Monday, December 2, 2024

Government Marijuana Is Inferior And Moldy, Researcher Claims

The marijuana farmers on the 12-acre farm at the University of Mississippi have one job: To provide research-grade cannabis for scientists. And, according to one top researcher, the government-run facility has failed. Badly. It turns out the government marijuana is inferior and moldy.

Sue Sisley, who was awarded a grant to study cannabis as a treatment for military veterans suffering from chronic post-traumatic stress disorder, the dried marijuana she received from the university was moldy and had the consistency of talcum powder.

“It didn’t resemble cannabis. It didn’t smell like cannabis,” Sisley told PBS. “They weren’t able to produce what we were asking for.”

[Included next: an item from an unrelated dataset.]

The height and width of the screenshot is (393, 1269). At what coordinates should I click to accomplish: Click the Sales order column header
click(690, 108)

According to Sisley, the medical marijuana she received was contaminated with mold and the chemical potency was not what she had requested for the study.

To exacerbate the problem, there is no other legal source of marijuana for Sisley — or any American scientist for that matter — to conduct experiments. The University of Mississippi facility is operated by the National Institute on Drug Abuse (NIDA).

As PBS reports:

Since 1968, it has been the only facility licensed by the DEA to produce the plant for clinical research. While eight states and the District of Columbia have legalized marijuana — and all but a handful allow at least some medical cannabis — growing the plant in large quantities remains forbidden under federal law. For all practical purposes, that means that any medical study that wants to use marijuana on human subjects must go through the University of Mississippi.

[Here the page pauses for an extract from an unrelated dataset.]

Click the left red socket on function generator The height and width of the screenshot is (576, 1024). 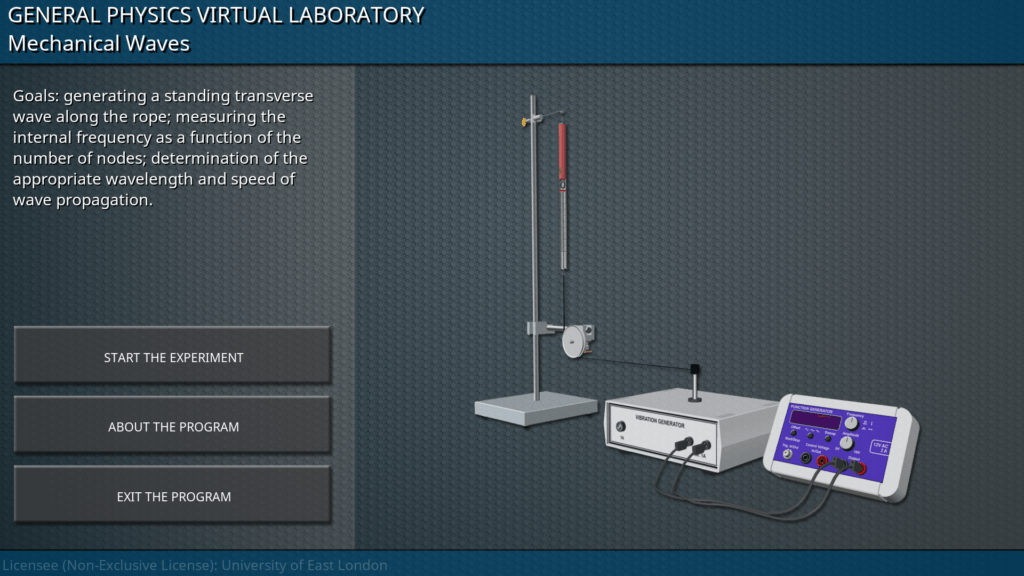click(x=823, y=461)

Rick Doblin, whose organization Multidisciplinary Association for Psychedelic Studies (MAPS) is partnering with Sisley on the research, told PBS that this recent episode “shows that NIDA is completely inadequate as a source of marijuana for drug development and research. They’re in no way capable of assuming the rights and responsibilities for handling a drug that we’re hoping to be approved by the FDA as prescription medicine,” he said.

NIDA claims there have been no previous complaint about mold or potency, but it admits that the cannabis is not tested before being delivered to researchers.

“There’s no telling how many subjects in past studies were exposed,” Sisley warned.

According to the PBS report:

One sample, billed as having a 13 percent level of THC — the main psychoactive compound in marijuana — had just 8 percent when tested at the independent facility in Colorado. Other samples were off by lesser amounts. Subsequent testing at the University of Illinois-Chicago confirmed the presence of total yeast and mold. The Chicago tests also found all four samples contained trace amounts of lead, though well below the levels generally considered to be hazardous, at least for adults.

“We waited 20 months to get going, and then we got this sub-optimal study drug,” Sisley said. “The longer we allow this monopoly to continue, the more efficacy [of the] research will continue to be thwarted.”